Using satellite imagery, Internet to arrive at farm insurance solution

Space entrepreneurs hope to improve the livelihood of farmers without directly working with them

August 27, 2017 12:07 am | Updated 12:07 am IST - BENGALURU

Coming to their aid: By reducing the risks associated with India’s weather-based farming, SatSure team says their solution should make it easier for farmers to earn more; and get agricultural credit and insurance and its settlement at the right time.

Coming to their aid: By reducing the risks associated with India’s weather-based farming, SatSure team says their solution should make it easier for farmers to earn more; and get agricultural credit and insurance and its settlement at the right time.

Can a mix of satellite imagery, artificial intelligence, Internet of things, and big data analytics come down to earth in aid of the sons of soil? Can it help farmers to get bank loans, timely and correct insurance claims, may be even ensure a good MSP (minimum support price) for their crop?

A handful of space entrepreneurs, aged around 30 or less, worked on it and created a map-based digital framework or dashboard over the last 18 months to show that it can.

Abhishek Raju, SatSure Ltd.’s director–Asia, and Prateep Basu, chief operating officer, who founded the company, say that by marrying satellite imagery-based information with ground data, they hope to improve the livelihood of farmers without directly working with them.

By reducing the risks associated with India’s weather-based farming, their solution, they say, should make it easier for the farmer to earn more; and get agricultural credit and insurance and its settlement at the right time.

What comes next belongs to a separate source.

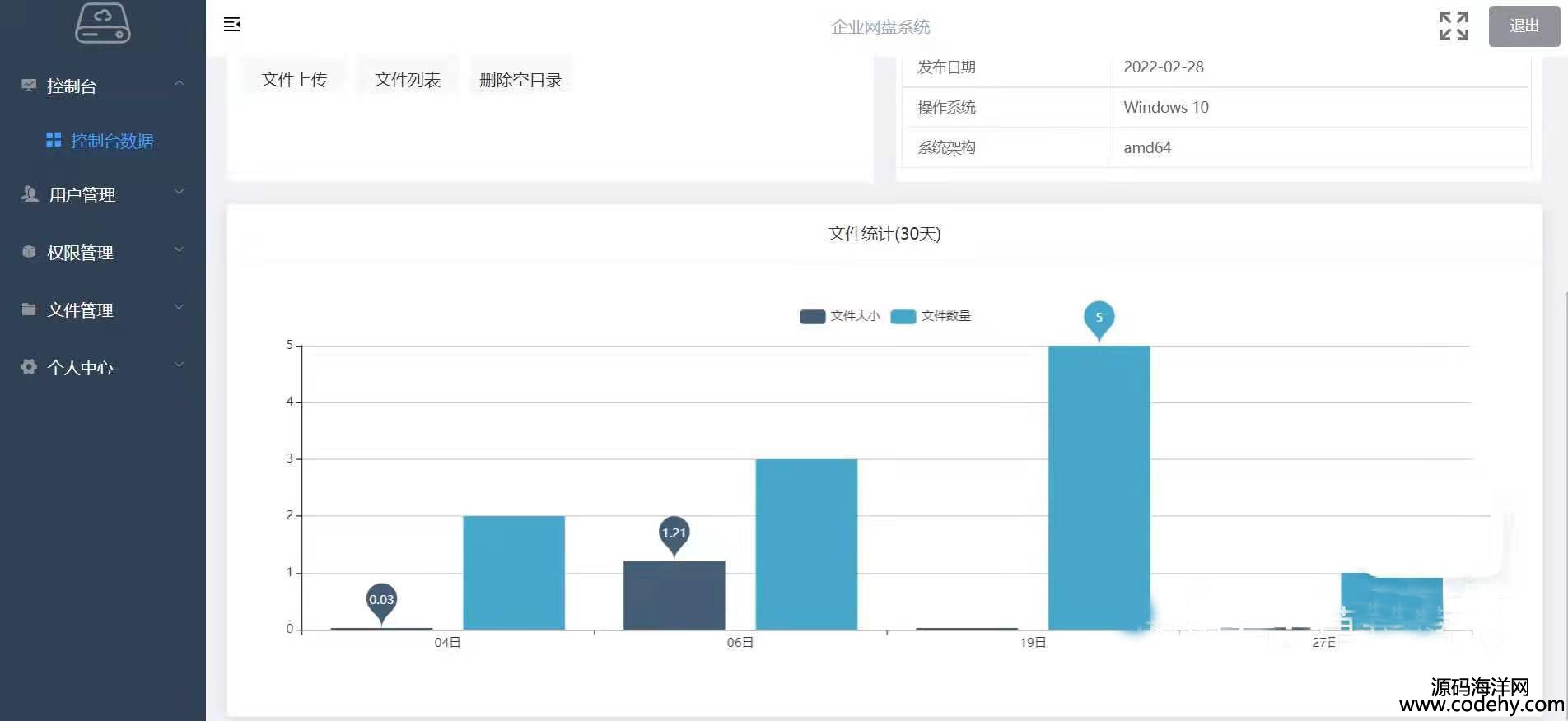The width and height of the screenshot is (1568, 721).
Task: Toggle 文件大小 series in chart legend
Action: coord(839,317)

In the bargain, the government spends less on insurance premium doles; and agriculture insurance companies make less payouts. And it can work as a scientific basis for fixing MSPs.

Collating data

Starting in early 2016, a bunch from SatSure worked their home Internet over six months to pull data from Indian and European satellites and old imageries from the U.S. Landsat. They keyed in latitudes and longitudes of little known places across the country to stack them up with local socio-economic data. To this they added ‘mandi’-level commodity prices down to a piece of land, potential prices, and historical rates.

SatSure, with its bases in London, Switzerland, and data centres in Dubai, now has a humungous 1.5 petabytes of data, says Mr. Basu. “We are easily the first in India to do satellite data integration on a Hadoop-based system and large area analytics.”

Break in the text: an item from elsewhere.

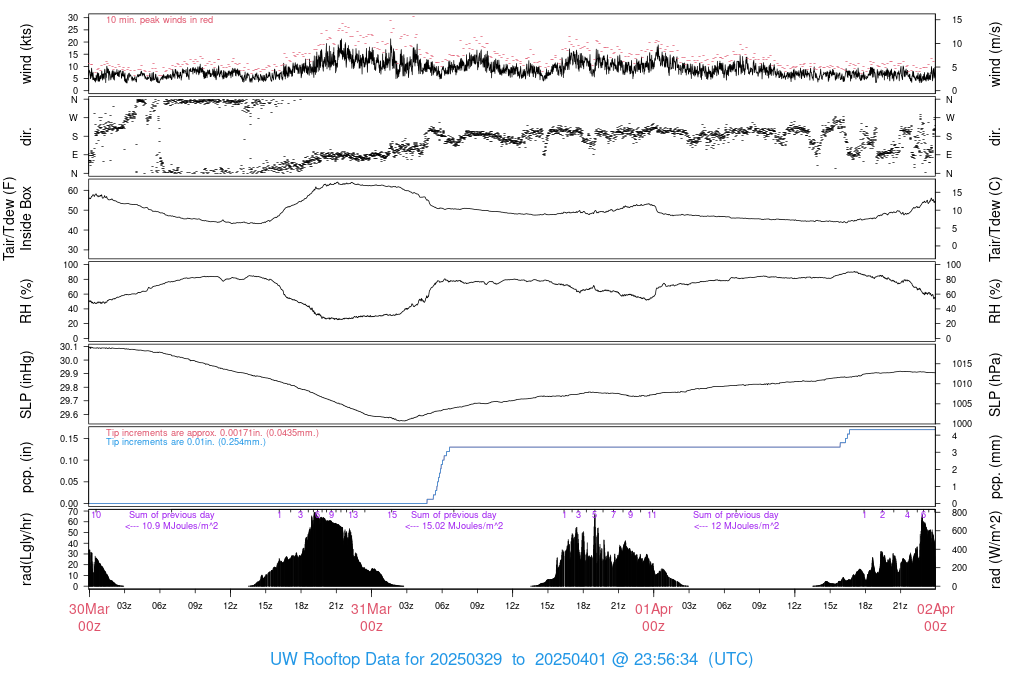Click the 'pcp. (in)' axis label
This screenshot has width=1024, height=700.
tap(26, 467)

Last year, they began their pilot over a total of 250 hectares in Andhra Pradesh’s Srikakulam district. They randomly chose different crops grown on farmlands measuring 20 to 30 acres each. Different mixes of fertilizer and water were tried out. At the end of the 2016 seasons — the summer kharif and the winter rabi — they could predict crop yields that were 85 to 90% accurate. It is an ongoing work and this has been now fine-tuned to 95%. Conventional or manual estimates are said to be less than 80%, they say.

Forecasting crop yields

How does an accurate forecast of crop yields help the farmer or anyone else? Mr. Raju points out that not just the farmer but every stakeholder needs to know in advance the fate of the crop sown: the bank that lends him money for seeds and materials; the government that pays crop insurance premiums and announces MSPs; and the insurance agency that must pay the farmer if his crop fails.

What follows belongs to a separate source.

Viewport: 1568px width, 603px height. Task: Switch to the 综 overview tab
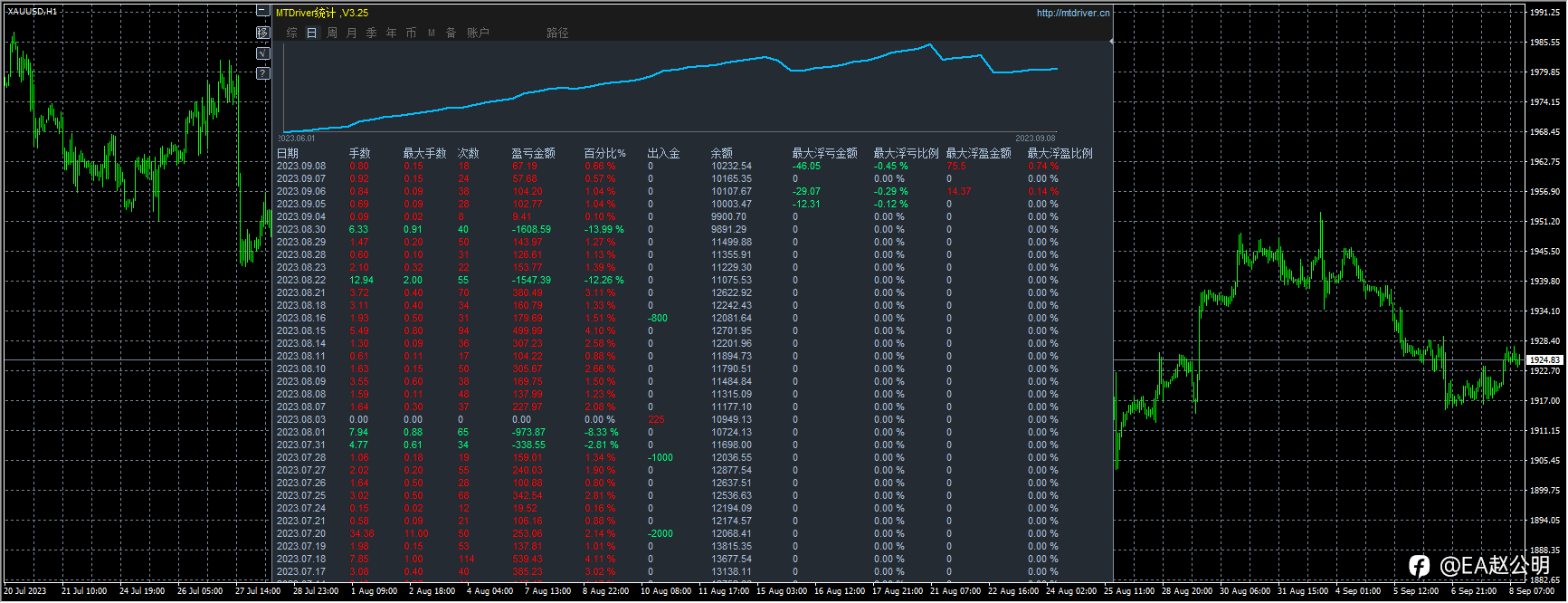pos(291,33)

In July, the Comptroller and Auditor General picked holes in the implementation of agricultural insurance scheme during 2011–16 and pointed out delays in settling 84.5 lakh claims amounting to ₹14,000 crore. It said farmers did not get the full benefit of the ₹36,000 crore-plus that the Union and State governments had given out towards crop insurance premium subsidies.

SatSure’s Google Earth-like navigable online dashboard will be customised and offered to users such as district collectors or deputy commissioners, decision makers, crop insurance companies, banks, and large single farmers.

The dashboard, they explain, becomes the decision maker’s tool for interpreting yields assessed a month ahead of harvest, crop health, acreage, and planning the commodity logistics. “Next, we will be working with insurance agencies on how many and where to do crop cutting experiments, how banks can use the data to give credit worthiness scores to farmers.”

Mr. Raju notes that the new Pradhan Mantri Fasal Bima Yojana wants agencies to use technologies such as satellite remote sensing, ICT, and mobile phones to read risks and settle farmers’ claims quickly.

Today, the two say, next-gen children of farmers are aware, use smartphones and understand modern solutions to their problems.

Apart from its Andhra Pradesh activity and working with private farms in Kolar and Mandya in Karnataka, SatSure is partnering a crop insurance project in Gujarat and also in the Marathwada region of Maharashtra.